I find it strange that people are bending over backward to defend this paper and its obvious flaws and limitations.

It looks like "prefer not to disclose sex" was typoed and should be 1 instead of 11.
It does seem to be cynicism, they're convinced the authors "gave people surveys with a lot of questions and then tried to find correlations in the data", but nothing indicates they did more than the 9 questions (plus one more for sex as a control) the paper includes, and restricted it to only Mario/Yoshi players. Ten questions is pretty short.
> and restricted it to only Mario/Yoshi players.

Do you not see the problem with drawing conclusions from a sample set that pre-selects for Mario/Yoshi players?

How do you think they’re determining that playing Mario/Yoshi prevents burnout if they only surveyed Mario/Yoshi players?

I really don’t understand all of the push to support this paper and disregard critiques as cynicism. The paper is not a serious study, or even a well written paper. Is it a contrarian reflex to deny any observations about a paper that don’t feel positive or agreeable enough?

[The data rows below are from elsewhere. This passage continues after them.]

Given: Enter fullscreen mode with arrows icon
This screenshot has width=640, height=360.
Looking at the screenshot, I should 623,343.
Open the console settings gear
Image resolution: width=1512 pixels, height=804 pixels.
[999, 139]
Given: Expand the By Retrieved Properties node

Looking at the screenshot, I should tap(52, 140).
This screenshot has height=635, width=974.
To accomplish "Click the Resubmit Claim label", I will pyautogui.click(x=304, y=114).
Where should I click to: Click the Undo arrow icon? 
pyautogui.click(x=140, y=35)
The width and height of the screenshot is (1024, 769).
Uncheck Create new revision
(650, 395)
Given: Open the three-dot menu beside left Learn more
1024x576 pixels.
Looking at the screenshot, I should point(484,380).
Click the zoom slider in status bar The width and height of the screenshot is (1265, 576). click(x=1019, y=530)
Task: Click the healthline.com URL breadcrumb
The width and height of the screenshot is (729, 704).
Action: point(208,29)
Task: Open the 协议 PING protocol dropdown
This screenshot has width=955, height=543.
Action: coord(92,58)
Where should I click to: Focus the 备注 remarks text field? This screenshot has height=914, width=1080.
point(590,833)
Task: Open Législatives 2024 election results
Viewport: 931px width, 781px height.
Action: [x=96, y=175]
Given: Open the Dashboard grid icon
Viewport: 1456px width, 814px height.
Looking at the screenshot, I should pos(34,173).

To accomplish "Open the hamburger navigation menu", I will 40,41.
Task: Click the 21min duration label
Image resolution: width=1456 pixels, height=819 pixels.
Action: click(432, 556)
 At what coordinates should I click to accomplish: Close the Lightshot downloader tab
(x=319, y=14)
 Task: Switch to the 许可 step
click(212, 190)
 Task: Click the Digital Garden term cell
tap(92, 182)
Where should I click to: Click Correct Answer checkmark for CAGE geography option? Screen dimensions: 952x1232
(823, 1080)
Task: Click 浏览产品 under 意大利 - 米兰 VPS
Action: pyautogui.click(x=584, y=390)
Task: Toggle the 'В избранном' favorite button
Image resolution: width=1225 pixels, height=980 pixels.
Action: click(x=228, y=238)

I've critiqued it plenty in other comments, including that exact issue. However, that doesn't mean they "gave people surveys with a lot of questions" to p-hack, it seems like a study designed (albeit not well designed) to test one specific hypothesis. I see no reason to question that they did the methods as described in the paper, which were designed to test this very specific thing (they didn't even test "childlike wonder" in general, just self-reported Mario-induced childlike wonder), but their conclusions aren't supported by their data. If they were p-hacking as you accuse them of, why not have more questions? Why not survey non-Mario players too so there's a new variable to create significant results out of a null?